**Your objective:** Copy the data word for word, starting from the first line and continuing through the line containing "Looking at the screenshot, I should point(55,57).".

Start of Data to use

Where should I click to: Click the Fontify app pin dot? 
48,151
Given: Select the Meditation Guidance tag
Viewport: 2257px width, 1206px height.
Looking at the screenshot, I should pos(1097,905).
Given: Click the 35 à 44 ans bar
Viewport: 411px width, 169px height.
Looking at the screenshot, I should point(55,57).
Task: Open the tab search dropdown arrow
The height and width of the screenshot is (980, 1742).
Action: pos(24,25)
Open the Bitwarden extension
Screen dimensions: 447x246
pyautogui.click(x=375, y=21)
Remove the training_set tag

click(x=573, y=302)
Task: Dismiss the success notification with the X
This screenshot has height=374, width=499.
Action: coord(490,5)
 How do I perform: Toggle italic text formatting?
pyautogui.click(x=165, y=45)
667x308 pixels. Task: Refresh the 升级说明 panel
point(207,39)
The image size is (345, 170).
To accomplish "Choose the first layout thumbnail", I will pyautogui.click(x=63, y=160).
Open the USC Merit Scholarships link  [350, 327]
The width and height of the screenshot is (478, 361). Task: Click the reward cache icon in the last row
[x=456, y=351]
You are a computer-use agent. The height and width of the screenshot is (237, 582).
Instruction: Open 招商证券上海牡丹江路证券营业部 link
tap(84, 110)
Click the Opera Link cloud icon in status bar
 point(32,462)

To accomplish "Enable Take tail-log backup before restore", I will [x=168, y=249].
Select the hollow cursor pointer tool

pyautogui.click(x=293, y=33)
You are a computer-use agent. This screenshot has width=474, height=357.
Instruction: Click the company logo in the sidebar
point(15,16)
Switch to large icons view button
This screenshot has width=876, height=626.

End of Data to use

**Result below:**
Where should I click to: Click the Fontify app pin dot? 
48,151
Given: Select the Meditation Guidance tag
Viewport: 2257px width, 1206px height.
Looking at the screenshot, I should pos(1097,905).
Given: Click the 35 à 44 ans bar
Viewport: 411px width, 169px height.
Looking at the screenshot, I should point(55,57).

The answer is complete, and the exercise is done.